Ieri i migranti siriani, oggi il grano ucraino, domani il gas a Cipro. La Turchia per l’ennesima volta gioca la sua personale partita su tutti i tavoli. Da un lato con la Nato e per la pace, dall’altro contro la Nato che si allarga. L’ultima questione riguarda la crisi del grano, il tutto mentre nel paese l’inflazione è arrivata al 73%. La visita del ministro degli esteri russo Sergei Lavrov ad Ankara che si terrà tra qualche giorno certificherà un’evidenza: lì dove uno stato di crisi porta in dote la possibilità di farsi player centrale, Recep Tayyip Erdogan è presente, costi quel che costi, con tutta l’instabilità che ne deriva così come accaduto in Siria (dove ne hanno fatto le spese i curdi) e in Libia (dove la Turchia ha de fatco estromesso l’Italia). Vladimir Putin afferma che il grano ucraino può essere esportato attraverso la Bielorussia, ma si tratta evidentemente di un bluff dal momento che tra Mosca e Ankara l’intesa è sia ideologica che pratica sul punto: Erdogan ha preparato un piano per sbloccare le esportazioni di grano dai porti ucraini del Mar Nero, con l’obiettivo di aprire un corridoio attraverso il Bosforo. In cambio è verosimile immaginare che proseguirà sul veto all’ingresso di Svezia e Finlandia nella Nato da un lato e sul veto al gasdotto Eastmed tra Israele e Salento dall’altro.
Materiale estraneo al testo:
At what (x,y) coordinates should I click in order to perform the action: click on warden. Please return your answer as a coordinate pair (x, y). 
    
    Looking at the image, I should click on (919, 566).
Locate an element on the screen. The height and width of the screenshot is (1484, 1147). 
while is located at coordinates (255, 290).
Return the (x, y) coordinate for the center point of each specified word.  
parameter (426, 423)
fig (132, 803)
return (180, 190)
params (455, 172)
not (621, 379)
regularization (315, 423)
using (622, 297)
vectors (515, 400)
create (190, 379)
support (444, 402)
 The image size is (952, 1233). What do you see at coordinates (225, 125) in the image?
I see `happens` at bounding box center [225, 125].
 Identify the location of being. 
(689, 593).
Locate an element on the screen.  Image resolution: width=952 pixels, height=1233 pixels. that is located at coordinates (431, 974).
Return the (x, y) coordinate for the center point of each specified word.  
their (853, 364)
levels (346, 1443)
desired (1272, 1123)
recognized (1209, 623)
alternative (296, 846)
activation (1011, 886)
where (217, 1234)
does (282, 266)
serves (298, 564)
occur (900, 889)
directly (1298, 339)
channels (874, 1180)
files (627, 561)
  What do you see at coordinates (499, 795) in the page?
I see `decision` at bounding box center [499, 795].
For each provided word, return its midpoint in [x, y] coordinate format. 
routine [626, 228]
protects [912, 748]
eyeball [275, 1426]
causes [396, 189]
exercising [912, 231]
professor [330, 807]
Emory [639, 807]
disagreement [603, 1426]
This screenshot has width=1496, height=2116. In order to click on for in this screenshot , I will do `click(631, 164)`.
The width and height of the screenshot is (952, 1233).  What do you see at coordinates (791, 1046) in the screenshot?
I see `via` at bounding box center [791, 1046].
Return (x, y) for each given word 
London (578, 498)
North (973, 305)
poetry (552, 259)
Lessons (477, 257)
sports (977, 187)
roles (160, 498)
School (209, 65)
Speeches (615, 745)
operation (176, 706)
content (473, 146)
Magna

Anche per questa ragione il Dipartimento di Stato americano gioca d’anticipo e rafforza le sue relazioni con Grecia e Cipro. Nicosia in questi giorni ha preso parte, assieme a dozzine di caccia israeliani, ad un’esercitazione nel Mediterraneo e nel Mar Rosso mentre si preparano diversi scenari sul dossier Iran. Il porto settentrionale greco di Alexandroupolis, inoltre, è sempre pattugliato dalle fregate americane, in virtù del suo nuovo ruolo di hub del gas, tra Tap e costone balcanico, mentre i lavori per il raddoppio della base som di Souda bay a Creta offriranno alla marina a stelle e strisce un nuovo punto di appoggio a cavallo tra il quadrante euromediterraneo e quello mediorientale. I nodi restano nelle condizioni difficili della Turchia: non solo inflazione, ma anche il tema delle libertà è al centro del sentimento del popolo turco. Secondo un sondaggio d’opinione condotto dalla principale società di sondaggi turca MetroPOLL più del 70 per cento della popolazione afferma di voler vivere in un paese democratico e laico, mentre il 18,5% ha espresso il desiderio di una nazione “conservatrice-autoritaria” quando gli è stato chiesto “in che tipo di paese vorresti vivere?”.

Dal golpe farlocco del 2016 le condizioni sociali del paese sono precipitate: Freedom House ha designato la Turchia come “non libera” nel suo rapporto “Libertà nel mondo 2021”, che classifica i paesi in base a una varietà di parametri e il Transformation Index (BTI) 2022 del think tank tedesco Bertelsmann Stiftung ha definito la Turchia il paese con il maggiore declino della democrazia e dello stato di diritto nell’ultimo decennio tra i 137 paesi inclusi nello studio. Il tutto mentre il disavanzo commerciale è aumentato del 157% all’anno a 10,7 miliardi di dollari a maggio. La causa è da ritrovare nel taglio dei tassi di interesse deciso dalla banca centrale, portando a un aumento dei prestiti. Al contempo non si fermano gli investimenti pubblici dedicati alle spese militari, che hanno condotto sì a nuovi mezzi, come il pattugliatore marino senza pilota, una sorta di gommone-drone, con un’incidenza precisa su conti pubblici.